Als Genossenschaft hat Man wa Salwa die Möglichkeit, Waren von Lieferanten zu reduzierten Preisen einzukaufen. Wir sind auch als NGO registriert, was uns den Zugang zu Geldern über unser Bankkonto im Libanon ermöglicht, die wir effizient und kostengünstig ausgeben können. Um über unsere Arbeit auf dem Laufenden zu bleiben, können Sie uns auf Instagram und Facebook folgen. Um unsere Arbeit zu unterstützen, bitte hier spenden.

2) Obwohl nicht Teil der Nothilfe, unterstützen Karma im Libanon und Acute Support für Kinder und Jugendliche im Libanon (ASCAL) in Deutschland kontinuierlich 120 Kinder, die an Thalassämie leiden. Die meisten dieser Kinder leben Bekaa-Ebene, die ständig bombardiert wird. Die Mehrheit sind syrische Flüchtlinge, die unter sehr prekären Verhältnissen leben.
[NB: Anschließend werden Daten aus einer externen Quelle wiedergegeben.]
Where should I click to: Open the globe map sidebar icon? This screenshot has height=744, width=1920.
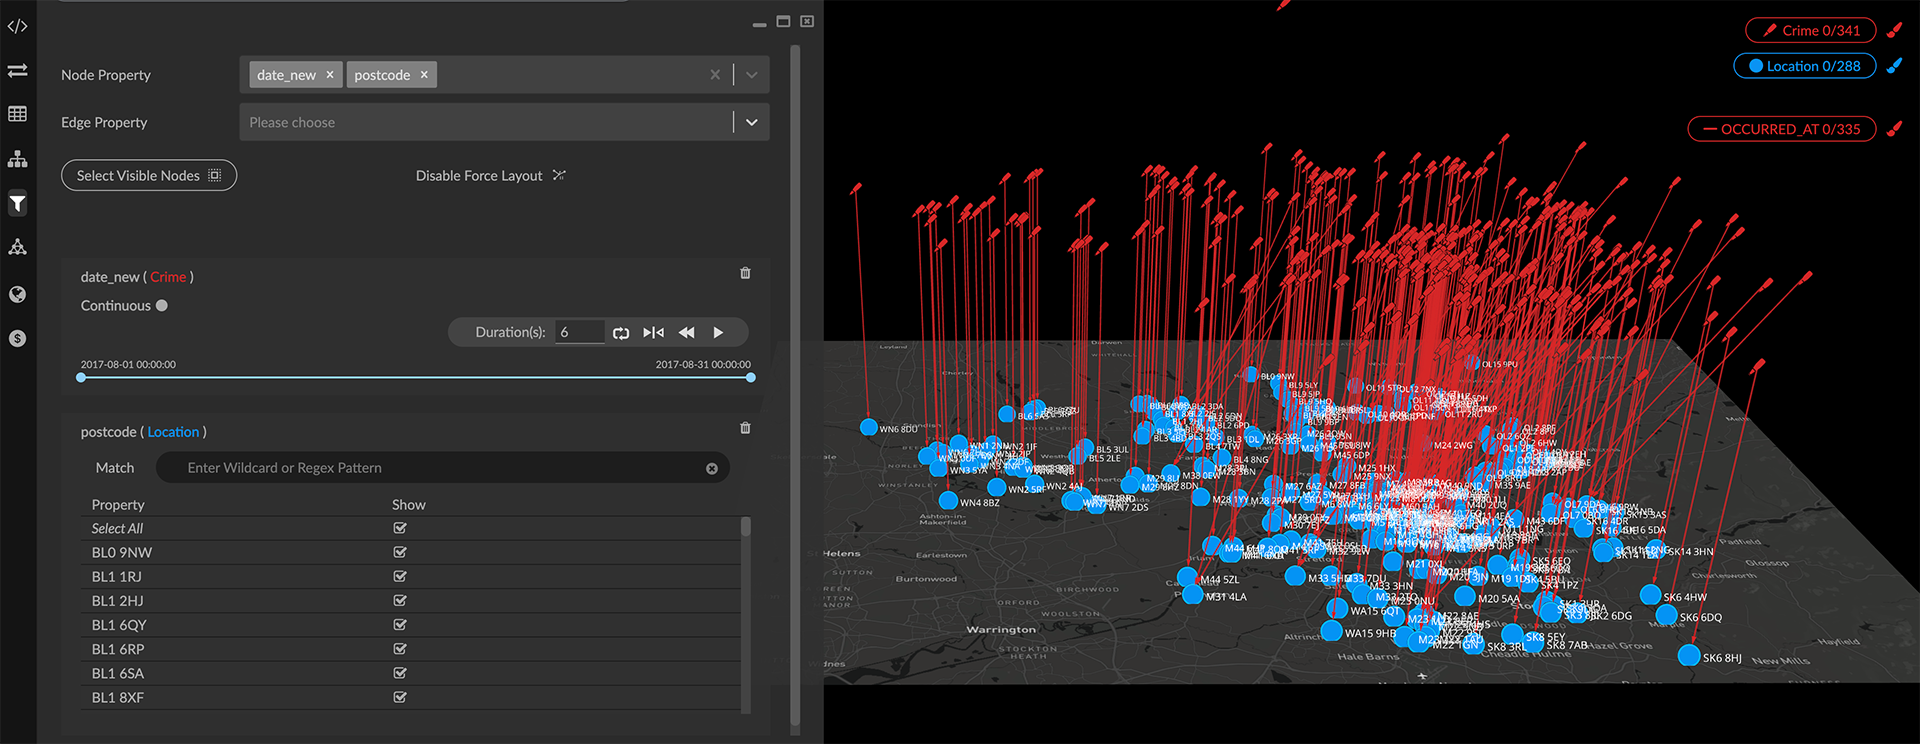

Durch die Arbeit der beiden Vereine stellen wir sicher, dass unsere Patienten medizinisch versorgt werden, und wir schauen auch bei ihren Familien vorbei, um zu sehen, welche Unterstützung sie benötigen.

Wenn Sie unsere Arbeit unterstützen möchten, können Sie dies am besten von Deutschland aus tun über unser deutsches Konto:

Soforthilfe für Kinder und Jugendliche im Libanon
VR-Bank Altenburger Land
IBAN: DE07830654080004966805
BIC: GENODEF1SLR
 

Für alle, die nicht aus Deutschland kommen, ist die beste Möglichkeit, einen Beitrag zu leisten, unsere Crowdfunding-Kampagne, die Sie hier finden.

 

Vielen Dank an alle, die uns in diesen schwierigen Tagen unterstützen, sei es durch das Teilen oder durch Spenden für unsere Bemühungen.